Un altro caso in cui l’addominoplastica è molto richiesta è quello post gravidico, in presenza di diastasi. In questo caso l’intervento assume una natura sì estetica, ma soprattutto curativa, in quanto è volto principalmente a riallineare i muscoli retti. Tengo a precisare che non sono un fautore delle reti in prolene o in altri tessuti, per cui non le utilizzo. Il mio metodo prevede una soluzione alternativa che ha sempre garantito un’assoluta percentuale di successo: la suturazione dei muscoli».

Altri interventi di chirurgia post bariatrica

«Nella chirurgia post bariatrica, tra gli interventi maggiormente richiesti c’è la brachioplastica, ovvero la riduzione della parte inferiore delle braccia. L’inestetismo su cui agire è, in particolar modo, la lassità cutanea che si genera dalla zona delle ascelle fino al gomito, molto difficile da eliminare senza chirurgia. Un altro tipo di intervento molto richiesto in questi casi è il lifting delle cosce e, nel caso di alcuni uomini, la riduzione delle mammelle».

Identikit del paziente

«Il 70% dei pazienti che sovente si rivolgono a me per l’addominoplastica si aspetta di poter dimagrire grazie a questo tipo di intervento. Il mio modus operandi, in questi casi, consiste nel seguirli anche da un punto di vista nutrizionale, indirizzandoli verso un collega di analogo e specifico settore. Tra questi è capitato, a volte, che quelli che presentavano solo un leggero sovrappeso, dopo il dimagrimento dovuto al supporto del nutrizionista, abbiano addirittura desistito dall’intervento di addominoplastica!
Ci tengo, dunque, a chiarire il fatto che non tutti siano i candidati ideali per sottoporsi a questo tipo di operazione, il cui principale scopo non è far dimagrire, ma eliminare la pelle in eccesso dovuta ad un dimagrimento antecedente alla visita».

Fattori di rischio per l’intervento: attenzione ad antinfiammatori e integratori alimentari!

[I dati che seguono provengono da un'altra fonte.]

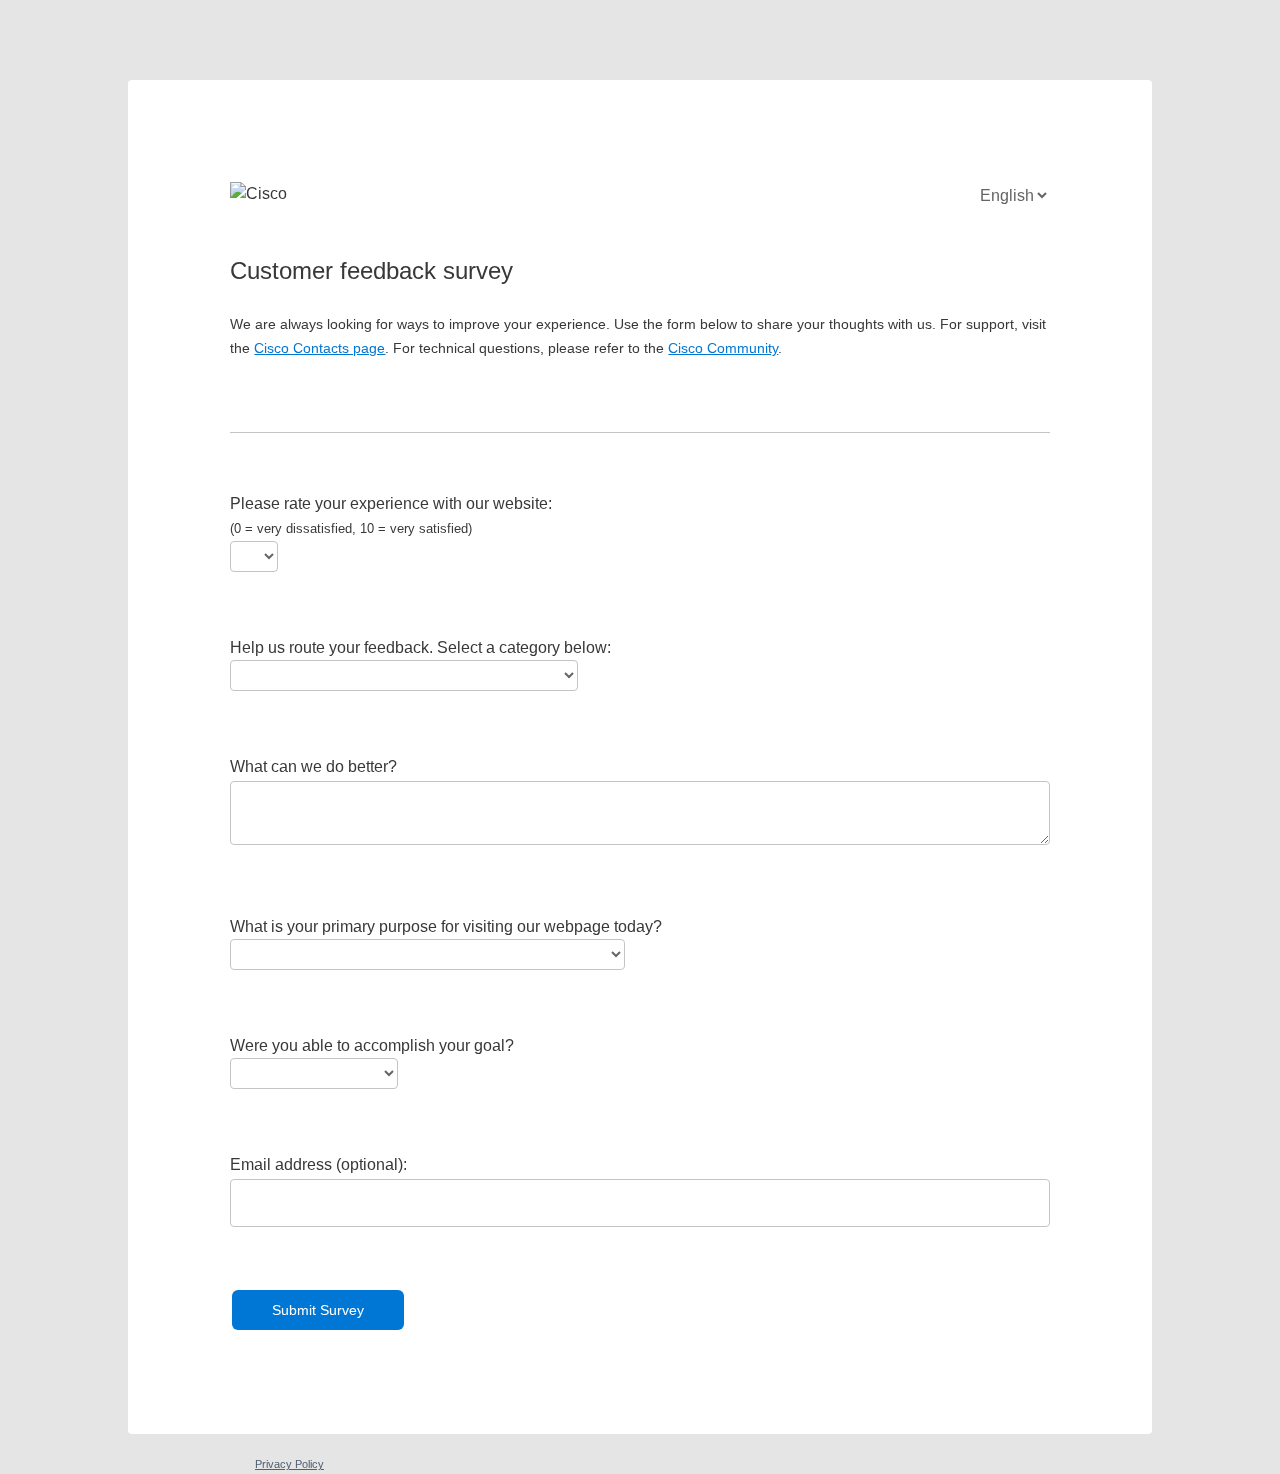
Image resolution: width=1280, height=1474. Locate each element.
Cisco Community (723, 348)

«I rischi in cui s’incorre durante questo tipo di intervento sono quelli tipici di qualunque operazione all’addome, per cui è importante che il paziente si attenga ad alcune direttive preventive: non fumare, non assumere farmaci antinfiammatori non steroidei, soprattutto l’aspirina che, in quanto anti aggregante piastrinico, potrebbe aumentare il rischio di emorragie. Stesso discorso per quanto riguarda diversi integratori e tisane (ad esempio a base di centella asiatica) che potrebbero complicare la coagulazione.
La durata standard dell’intervento è di due ore, a volte poco più. Il post operatorio consiste nel portare per un paio di giorni due drenaggi a livello della zona sovrapubica e una guaina elastica indossata notte e giorno per almeno un mese. Il mio consiglio è di scegliere accuratamente lo specialista a cui rivolgersi, assicurandosi di affidarsi ad un chirurgo plastico esperto e specializzato nel settore».